Africa-Press – Malawi. United Kingdom (UK)’s Southwark Crown Court has ordered Glencore, one of the mining and commodity trading companies in the European country, to pay the Malawi Government K600 million over a 2012 fraudulent oil transaction.
Judge Peter Fraser ordered the company to pay the money after it pleaded guilty to bribery offences in June this year after Serious Fraud Office (SFO) – the UK government department that is in charge of investigating and prosecuting serious and complex bribery, fraud and graft cases—pressed the charge on it.
According to court documents The Daily Times is in possession of, the K600 million fine is part of the £281 million fine the company has been ordered to pay in seven bribery cases pertaining to its oil business in Africa.
In his ruling, the judge notes that what the UK company did amounts to corporate corruption on a widespread scale; in this case, after it deployed substantial sums of money in bribes.
“Corruption was deep-seated in the African oil trading operation of Glencore Energy UK Limited, wholly owned by FTSE 100-listed Glencore. Corruption attracts unprecedented penalty, fines, confiscation of profit,” the judgement, made on Thursday last week, reads.
The SFO told the court that Glencore’s staff and middlemen gave kickbacks to the tune of £27 million to officials in Nigeria, Ivory Coast, Cameroon, South Sudan and Equatorial Guinea and Malawi.
According to court documents, a company called Petroleos de Geneva S.A Limited was contacted by the Government of Malawi to administer a government-to-government crude oil deal for two years between Malawi and Nigerian Petroleum Corporation (NPC) in 2012.
The documents indicate that the company entered into the contract with the UK film but without any discount.

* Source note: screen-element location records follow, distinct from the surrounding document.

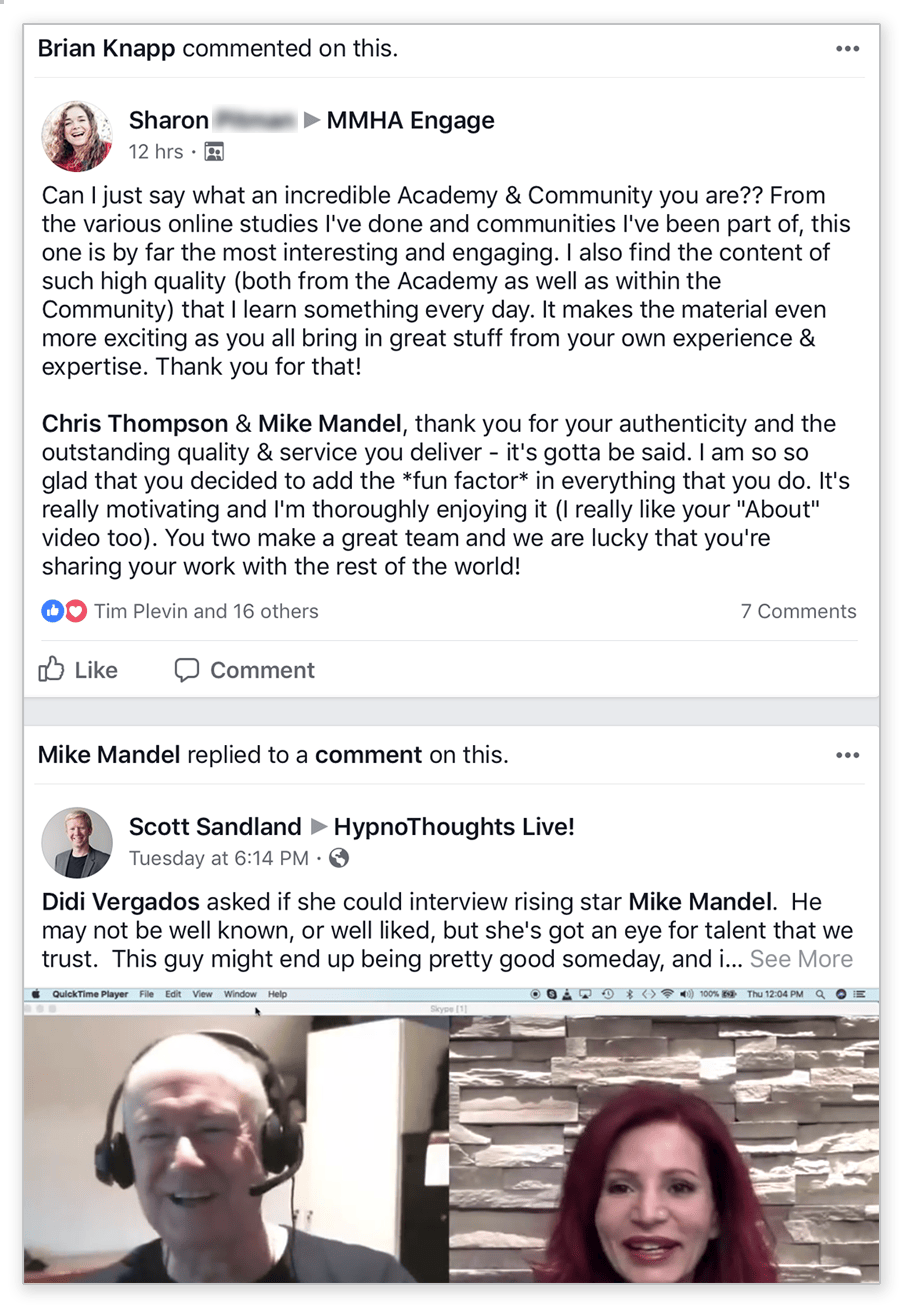Comment on Sharon's post
The image size is (903, 1313).
[245, 670]
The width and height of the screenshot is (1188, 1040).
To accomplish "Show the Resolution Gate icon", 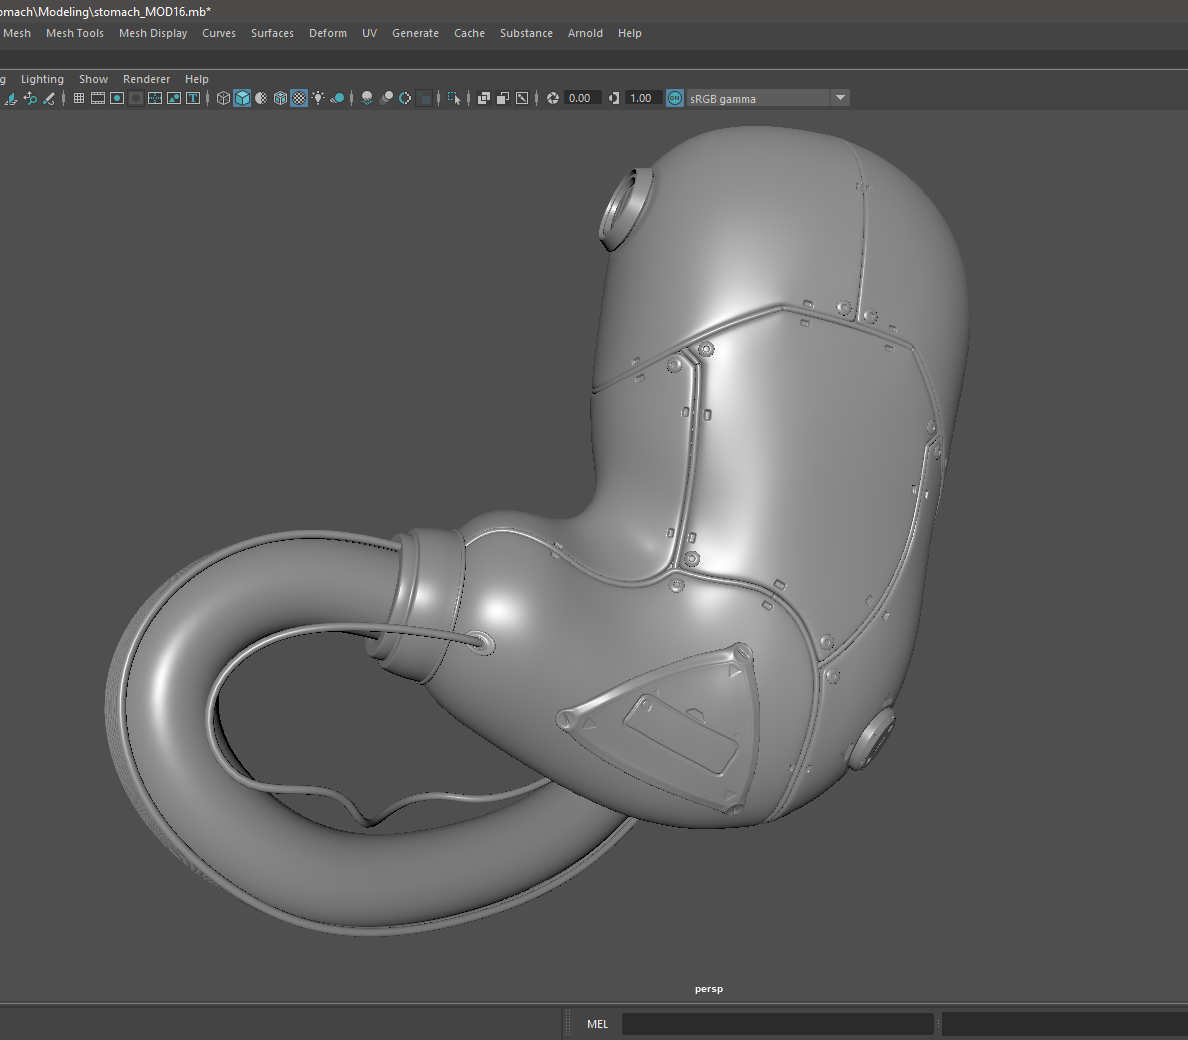I will pos(116,97).
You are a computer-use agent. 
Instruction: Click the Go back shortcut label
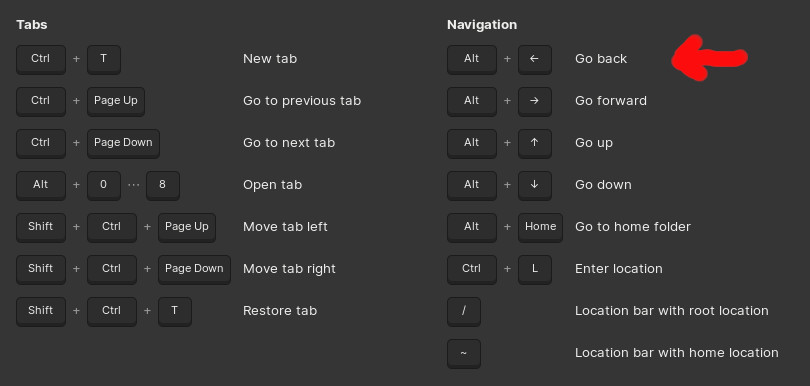[601, 59]
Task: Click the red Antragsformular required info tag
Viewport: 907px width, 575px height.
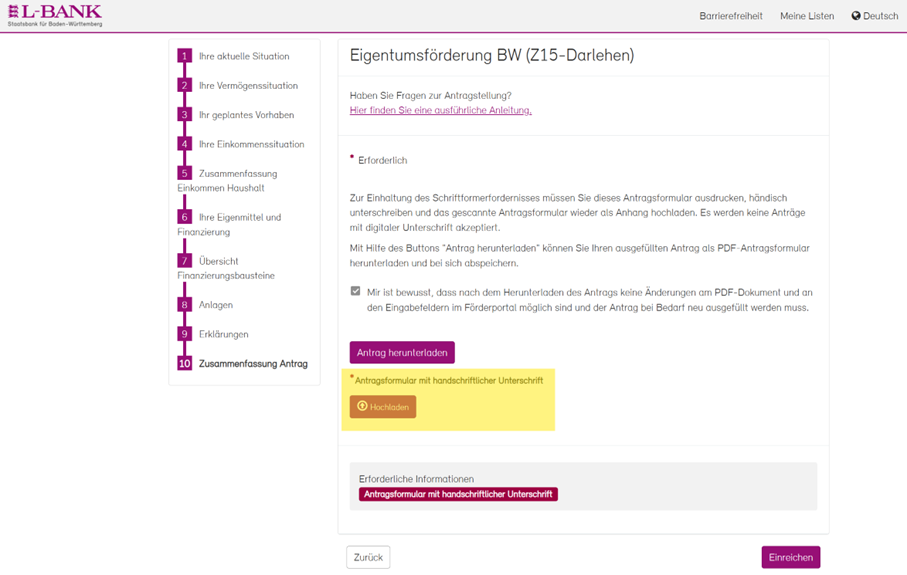Action: pyautogui.click(x=458, y=494)
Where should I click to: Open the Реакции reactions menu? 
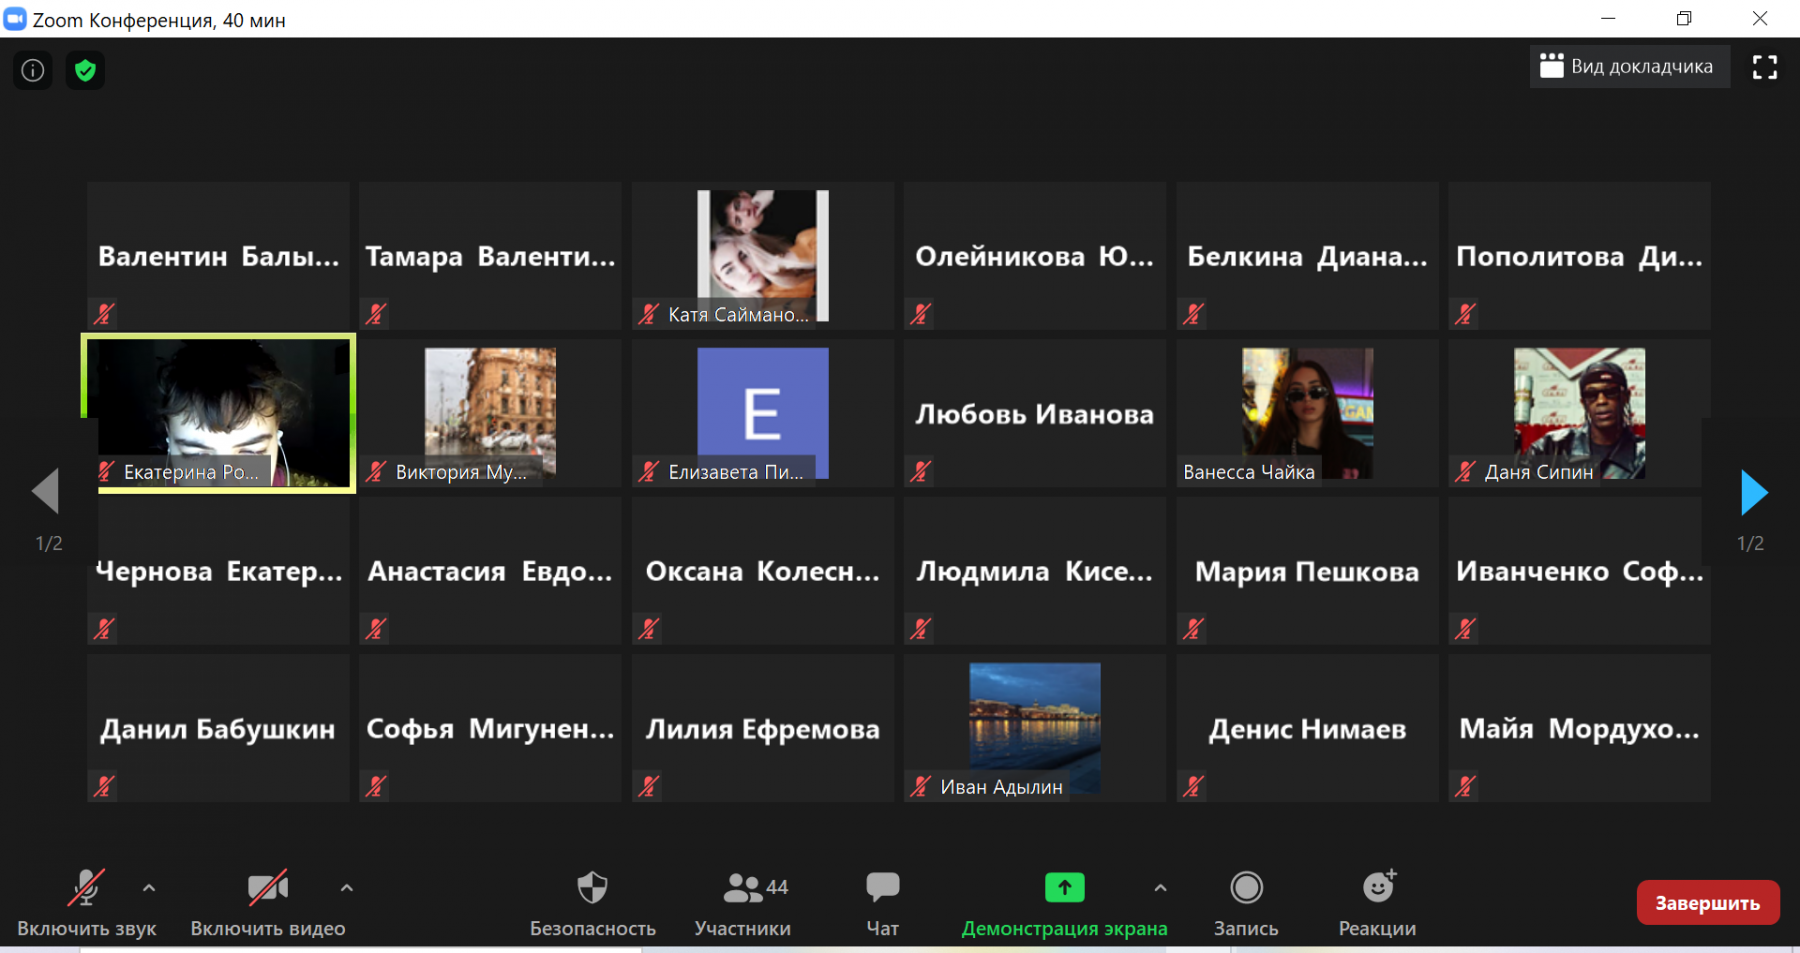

Glencore undertook to sell the oil and pass 60 percent of profits to Nigerian companies, something the court described as corruption.
The court adds that such corruption took place for an extended duration across five separate countries in West Africa. During the court hearing, the SFO told the court that employees of Glencore moved bribes to the five countries by way of private jets, using false documents to conceal the real purposes of the money.
However, Clare Montgomery, who represented Glencore, told the court that “the company regrets the harm caused by these offences and recognises the harm caused, both at national and public levels in the African states concerned, as well as the damage caused to others”.
In 2012, the then-president Joyce Banda signed an executive order to allow Nigerian National Petroleum Corporation of Abuja to supply 45,000 barrels of oil per day under laws of the Federal Government of Nigeria.
Malawi faced a fuel supply crisis in 2012 after development partners chickened out on former president Bingu wa Mutharika. This was a culmination of Bingu’s decision to expel British envoy Fergus Cochrane-Dyet in April 2011 after he criticised his leadership as autocratic in a leaked diplomatic cable.
Cochrane-Dyet was given a formal letter of expulsion, a development the European Union Delegation to Malawi bemoaned. “The European Union believes that the decision of the Government of Malawi, which is apparently based on unconfirmed media reports and perceived criticisms of the government, is unjustified and inappropriate,” it said in a statement released in Lilongwe.
One of the consequences of the Malawi Government’s decision was a fuel shortage crisis of unprecedented levels. Ironically, the problem of fuel shortage is back, a development the Malawi Energy Regulatory Authority blamed on forex shortage last week. Malawi’s government is heavily dependent on foreign aid, with donor funding normally accounting for more than 40 percent of official receipts.